= Sentencing of Ben Oliver =

Criminal case in England

The sentencing of Ben Oliver, a 25-year-old man convicted of the manslaughter of his grandfather, was the culmination of a Crown Court case in England and Wales, and the sentencing was the first criminal court proceeding in England and Wales to be televised. Oliver was convicted of killing his 74-year-old bedbound grandfather, David Oliver, of Mottingham, South East London, following a trial at the Old Bailey, where he had pleaded not guilty to murder. At the televised hearing, which took place in Court Two of the Old Bailey at 10 am on 28 July 2022, he was sentenced to life imprisonment with a minimum of ten years by Her Honour Judge Sarah Munro .

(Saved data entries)
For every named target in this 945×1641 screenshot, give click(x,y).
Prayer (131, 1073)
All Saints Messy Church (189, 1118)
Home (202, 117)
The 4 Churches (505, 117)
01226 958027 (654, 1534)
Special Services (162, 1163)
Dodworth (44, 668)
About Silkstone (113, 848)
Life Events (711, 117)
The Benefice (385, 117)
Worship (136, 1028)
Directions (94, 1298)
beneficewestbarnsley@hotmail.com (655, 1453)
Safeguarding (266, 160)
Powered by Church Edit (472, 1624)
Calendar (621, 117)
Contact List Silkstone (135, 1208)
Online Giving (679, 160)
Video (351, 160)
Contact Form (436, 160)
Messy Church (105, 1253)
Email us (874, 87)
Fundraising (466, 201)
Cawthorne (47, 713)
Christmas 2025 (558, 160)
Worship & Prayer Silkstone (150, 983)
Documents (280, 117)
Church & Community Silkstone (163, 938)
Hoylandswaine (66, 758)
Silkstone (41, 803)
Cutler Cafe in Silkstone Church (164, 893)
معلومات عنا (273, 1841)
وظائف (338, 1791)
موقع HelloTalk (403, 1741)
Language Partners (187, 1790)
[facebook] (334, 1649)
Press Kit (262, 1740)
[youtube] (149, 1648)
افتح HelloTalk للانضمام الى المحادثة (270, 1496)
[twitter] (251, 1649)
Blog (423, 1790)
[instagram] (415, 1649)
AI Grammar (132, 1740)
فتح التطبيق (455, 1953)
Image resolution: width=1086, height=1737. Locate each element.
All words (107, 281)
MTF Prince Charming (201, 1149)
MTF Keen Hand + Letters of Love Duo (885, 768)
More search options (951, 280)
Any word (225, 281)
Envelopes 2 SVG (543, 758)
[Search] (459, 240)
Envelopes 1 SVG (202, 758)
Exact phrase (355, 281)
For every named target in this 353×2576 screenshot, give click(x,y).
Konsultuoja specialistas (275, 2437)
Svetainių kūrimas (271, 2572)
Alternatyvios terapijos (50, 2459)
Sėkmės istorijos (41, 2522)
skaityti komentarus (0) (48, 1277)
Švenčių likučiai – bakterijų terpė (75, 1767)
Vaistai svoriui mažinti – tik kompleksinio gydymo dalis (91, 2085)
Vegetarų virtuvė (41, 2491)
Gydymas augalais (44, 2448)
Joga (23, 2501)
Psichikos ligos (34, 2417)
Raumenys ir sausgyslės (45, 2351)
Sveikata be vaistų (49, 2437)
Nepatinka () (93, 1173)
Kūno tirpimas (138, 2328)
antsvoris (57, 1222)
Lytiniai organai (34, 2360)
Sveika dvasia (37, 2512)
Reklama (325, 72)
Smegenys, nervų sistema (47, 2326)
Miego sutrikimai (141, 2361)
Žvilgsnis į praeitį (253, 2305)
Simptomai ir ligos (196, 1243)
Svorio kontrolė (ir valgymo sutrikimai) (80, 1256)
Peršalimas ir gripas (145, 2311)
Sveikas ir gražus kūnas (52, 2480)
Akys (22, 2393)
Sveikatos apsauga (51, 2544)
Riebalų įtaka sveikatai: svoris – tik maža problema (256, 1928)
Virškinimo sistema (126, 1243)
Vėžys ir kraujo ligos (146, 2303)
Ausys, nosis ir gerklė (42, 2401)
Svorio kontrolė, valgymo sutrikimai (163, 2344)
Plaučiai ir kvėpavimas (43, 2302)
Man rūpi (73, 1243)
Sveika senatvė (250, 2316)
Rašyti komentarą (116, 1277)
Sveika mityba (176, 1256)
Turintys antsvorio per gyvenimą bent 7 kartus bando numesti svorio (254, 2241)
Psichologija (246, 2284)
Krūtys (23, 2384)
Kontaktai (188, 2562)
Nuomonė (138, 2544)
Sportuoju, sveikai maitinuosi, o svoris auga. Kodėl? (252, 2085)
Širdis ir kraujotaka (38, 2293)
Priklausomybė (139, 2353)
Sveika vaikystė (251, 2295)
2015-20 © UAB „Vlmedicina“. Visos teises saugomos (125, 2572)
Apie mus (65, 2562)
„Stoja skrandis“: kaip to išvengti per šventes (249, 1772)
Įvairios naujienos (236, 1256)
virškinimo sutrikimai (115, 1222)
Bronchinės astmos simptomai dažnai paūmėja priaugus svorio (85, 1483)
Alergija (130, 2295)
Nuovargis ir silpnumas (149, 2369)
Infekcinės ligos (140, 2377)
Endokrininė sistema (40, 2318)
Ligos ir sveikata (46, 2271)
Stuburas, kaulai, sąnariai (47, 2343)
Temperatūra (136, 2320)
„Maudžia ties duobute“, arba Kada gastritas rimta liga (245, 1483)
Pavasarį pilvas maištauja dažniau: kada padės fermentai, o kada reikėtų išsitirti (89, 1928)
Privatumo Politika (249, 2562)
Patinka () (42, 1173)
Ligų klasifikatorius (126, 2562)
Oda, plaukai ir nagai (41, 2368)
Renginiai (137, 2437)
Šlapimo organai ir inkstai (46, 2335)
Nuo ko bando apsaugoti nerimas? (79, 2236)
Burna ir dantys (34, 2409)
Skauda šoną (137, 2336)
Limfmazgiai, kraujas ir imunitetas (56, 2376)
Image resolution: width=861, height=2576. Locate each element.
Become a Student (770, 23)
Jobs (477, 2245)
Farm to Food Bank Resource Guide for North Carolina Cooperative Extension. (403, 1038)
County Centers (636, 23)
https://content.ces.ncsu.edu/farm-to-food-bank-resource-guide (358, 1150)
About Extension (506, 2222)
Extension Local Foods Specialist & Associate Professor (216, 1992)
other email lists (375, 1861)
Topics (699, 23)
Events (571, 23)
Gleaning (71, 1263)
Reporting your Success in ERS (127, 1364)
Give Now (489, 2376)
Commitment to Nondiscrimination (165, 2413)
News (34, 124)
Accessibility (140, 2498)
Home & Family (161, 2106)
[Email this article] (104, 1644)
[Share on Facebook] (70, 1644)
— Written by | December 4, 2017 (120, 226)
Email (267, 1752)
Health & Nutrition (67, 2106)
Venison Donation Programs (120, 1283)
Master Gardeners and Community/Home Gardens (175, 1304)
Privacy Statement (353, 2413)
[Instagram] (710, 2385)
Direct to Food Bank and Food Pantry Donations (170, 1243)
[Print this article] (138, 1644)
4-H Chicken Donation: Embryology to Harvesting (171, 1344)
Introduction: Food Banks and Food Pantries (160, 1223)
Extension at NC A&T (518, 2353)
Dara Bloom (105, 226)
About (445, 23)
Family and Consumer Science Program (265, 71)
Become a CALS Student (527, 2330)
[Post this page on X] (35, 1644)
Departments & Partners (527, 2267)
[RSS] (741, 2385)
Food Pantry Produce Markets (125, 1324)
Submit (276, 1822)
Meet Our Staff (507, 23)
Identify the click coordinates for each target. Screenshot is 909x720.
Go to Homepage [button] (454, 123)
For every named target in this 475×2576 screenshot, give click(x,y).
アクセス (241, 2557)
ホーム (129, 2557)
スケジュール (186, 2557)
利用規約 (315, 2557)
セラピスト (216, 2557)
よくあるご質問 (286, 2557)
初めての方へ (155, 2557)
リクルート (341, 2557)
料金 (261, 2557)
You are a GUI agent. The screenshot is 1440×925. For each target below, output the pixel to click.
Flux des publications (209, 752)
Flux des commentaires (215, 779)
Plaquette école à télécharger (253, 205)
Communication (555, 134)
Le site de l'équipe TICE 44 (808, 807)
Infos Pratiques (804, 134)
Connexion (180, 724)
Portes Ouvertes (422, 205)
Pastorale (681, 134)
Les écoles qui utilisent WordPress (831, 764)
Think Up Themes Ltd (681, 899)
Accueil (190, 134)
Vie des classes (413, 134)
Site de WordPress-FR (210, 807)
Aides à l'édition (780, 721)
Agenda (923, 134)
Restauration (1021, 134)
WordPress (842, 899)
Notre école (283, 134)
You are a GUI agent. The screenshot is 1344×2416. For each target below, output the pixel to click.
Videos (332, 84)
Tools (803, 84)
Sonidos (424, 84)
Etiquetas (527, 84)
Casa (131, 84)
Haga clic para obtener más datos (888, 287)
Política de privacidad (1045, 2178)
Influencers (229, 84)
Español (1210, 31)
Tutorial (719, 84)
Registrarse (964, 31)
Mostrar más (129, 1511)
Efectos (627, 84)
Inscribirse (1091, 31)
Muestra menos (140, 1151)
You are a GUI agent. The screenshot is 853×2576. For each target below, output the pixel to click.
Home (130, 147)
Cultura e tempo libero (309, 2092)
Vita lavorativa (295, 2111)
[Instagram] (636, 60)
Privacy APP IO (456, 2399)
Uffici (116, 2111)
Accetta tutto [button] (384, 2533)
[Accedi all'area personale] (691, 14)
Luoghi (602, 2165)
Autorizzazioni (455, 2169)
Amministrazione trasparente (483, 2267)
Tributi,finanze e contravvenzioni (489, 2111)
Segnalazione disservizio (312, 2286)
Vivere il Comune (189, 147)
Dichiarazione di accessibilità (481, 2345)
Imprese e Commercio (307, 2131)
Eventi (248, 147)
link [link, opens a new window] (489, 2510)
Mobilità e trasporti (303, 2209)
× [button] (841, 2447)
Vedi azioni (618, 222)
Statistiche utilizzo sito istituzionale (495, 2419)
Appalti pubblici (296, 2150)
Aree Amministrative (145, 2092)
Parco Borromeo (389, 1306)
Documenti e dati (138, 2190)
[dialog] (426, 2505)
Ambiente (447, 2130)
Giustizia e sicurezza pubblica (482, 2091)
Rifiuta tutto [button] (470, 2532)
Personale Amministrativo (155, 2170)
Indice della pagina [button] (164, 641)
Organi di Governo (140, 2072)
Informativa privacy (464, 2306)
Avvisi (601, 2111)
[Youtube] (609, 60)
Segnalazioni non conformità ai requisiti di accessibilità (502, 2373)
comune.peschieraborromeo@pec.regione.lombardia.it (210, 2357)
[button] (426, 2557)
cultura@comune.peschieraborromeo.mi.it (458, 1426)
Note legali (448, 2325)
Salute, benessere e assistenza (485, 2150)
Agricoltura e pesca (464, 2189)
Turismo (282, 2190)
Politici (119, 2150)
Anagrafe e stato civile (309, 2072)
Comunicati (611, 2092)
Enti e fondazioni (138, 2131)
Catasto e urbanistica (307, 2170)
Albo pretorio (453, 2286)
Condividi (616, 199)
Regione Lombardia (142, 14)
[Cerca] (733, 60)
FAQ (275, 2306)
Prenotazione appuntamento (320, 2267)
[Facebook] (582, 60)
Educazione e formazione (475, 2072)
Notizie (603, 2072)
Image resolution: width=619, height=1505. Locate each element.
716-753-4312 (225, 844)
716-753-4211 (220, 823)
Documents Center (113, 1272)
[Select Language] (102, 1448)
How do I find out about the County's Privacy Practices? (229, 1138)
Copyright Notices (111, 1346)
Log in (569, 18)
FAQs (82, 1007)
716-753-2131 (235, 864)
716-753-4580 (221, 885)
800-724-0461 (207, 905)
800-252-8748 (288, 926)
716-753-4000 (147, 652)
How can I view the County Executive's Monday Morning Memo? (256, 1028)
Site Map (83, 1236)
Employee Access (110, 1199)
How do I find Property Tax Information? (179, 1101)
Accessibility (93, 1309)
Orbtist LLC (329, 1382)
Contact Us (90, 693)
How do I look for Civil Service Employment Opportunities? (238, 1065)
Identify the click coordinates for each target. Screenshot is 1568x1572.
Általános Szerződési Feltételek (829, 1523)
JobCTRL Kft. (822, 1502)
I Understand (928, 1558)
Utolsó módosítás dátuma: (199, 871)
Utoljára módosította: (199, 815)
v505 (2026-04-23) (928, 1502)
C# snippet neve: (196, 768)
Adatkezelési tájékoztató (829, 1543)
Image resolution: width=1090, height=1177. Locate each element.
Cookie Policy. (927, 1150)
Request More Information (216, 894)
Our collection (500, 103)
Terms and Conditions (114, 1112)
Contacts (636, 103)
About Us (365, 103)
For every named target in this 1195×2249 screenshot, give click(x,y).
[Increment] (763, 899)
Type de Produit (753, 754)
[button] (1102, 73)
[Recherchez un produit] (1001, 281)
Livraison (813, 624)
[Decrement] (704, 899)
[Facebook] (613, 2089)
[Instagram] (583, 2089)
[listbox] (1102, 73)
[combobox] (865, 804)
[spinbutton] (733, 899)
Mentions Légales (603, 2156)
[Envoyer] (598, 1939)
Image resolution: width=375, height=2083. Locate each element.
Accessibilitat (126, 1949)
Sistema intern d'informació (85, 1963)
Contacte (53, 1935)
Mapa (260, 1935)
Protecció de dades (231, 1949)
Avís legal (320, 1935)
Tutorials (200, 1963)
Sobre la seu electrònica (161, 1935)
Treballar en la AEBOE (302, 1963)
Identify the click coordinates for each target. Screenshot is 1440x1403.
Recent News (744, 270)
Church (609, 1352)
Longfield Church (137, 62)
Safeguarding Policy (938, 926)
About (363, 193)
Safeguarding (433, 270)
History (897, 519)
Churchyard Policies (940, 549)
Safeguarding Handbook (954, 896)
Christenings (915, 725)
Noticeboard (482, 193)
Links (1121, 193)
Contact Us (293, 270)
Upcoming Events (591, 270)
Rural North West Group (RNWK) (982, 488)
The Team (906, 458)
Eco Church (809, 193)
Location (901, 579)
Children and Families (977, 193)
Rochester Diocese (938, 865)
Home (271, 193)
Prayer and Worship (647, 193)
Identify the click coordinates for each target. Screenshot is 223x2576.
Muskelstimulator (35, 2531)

* **Problem description**:
Answer these from the text on the sentencing of Ben Oliver:
(a) How old was David Oliver?
(b) In which court of the Old Bailey did the televised hearing take place?
(c) Who sentenced Ben Oliver?
The lines above are separate material and have nothing to do with the text.

* **Result of the task**:
(a) 74
(b) Court Two
(c) Her Honour Judge Sarah Munro